* Extracted material *
################

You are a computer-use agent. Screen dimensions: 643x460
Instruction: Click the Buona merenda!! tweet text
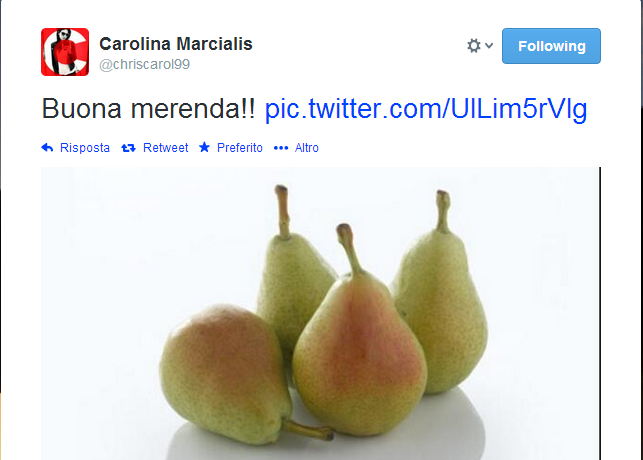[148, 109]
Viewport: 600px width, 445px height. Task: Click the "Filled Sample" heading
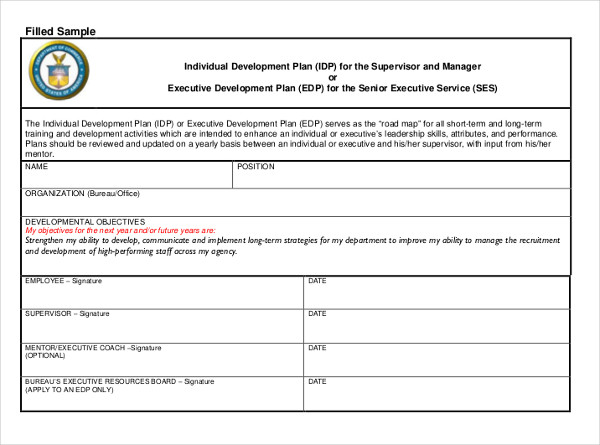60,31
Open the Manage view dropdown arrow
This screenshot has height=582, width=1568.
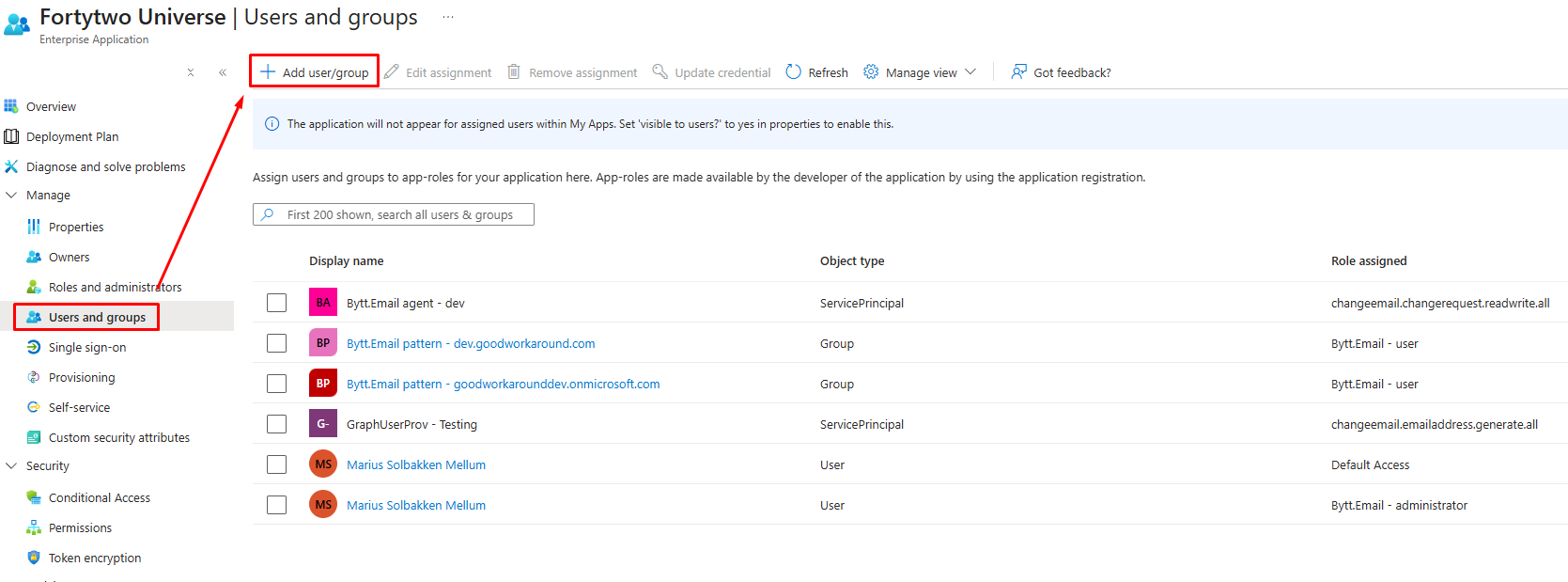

################

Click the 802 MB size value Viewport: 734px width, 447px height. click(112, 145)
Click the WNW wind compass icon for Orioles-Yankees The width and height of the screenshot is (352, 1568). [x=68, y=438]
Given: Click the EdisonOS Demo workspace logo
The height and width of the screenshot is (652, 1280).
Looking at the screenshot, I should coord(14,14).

################

* Your objective *
In the listing above, find the line with "You are a computer-use" and the line with "This screenshot has height=582, width=1568.". Copy exactly those lines and all between them, minus the images.

* Result for this exercise *
You are a computer-use agent. Screen dimensions: 643x460
Instruction: Click the Buona merenda!! tweet text
[148, 109]
Viewport: 600px width, 445px height. Task: Click the "Filled Sample" heading
60,31
Open the Manage view dropdown arrow
This screenshot has height=582, width=1568.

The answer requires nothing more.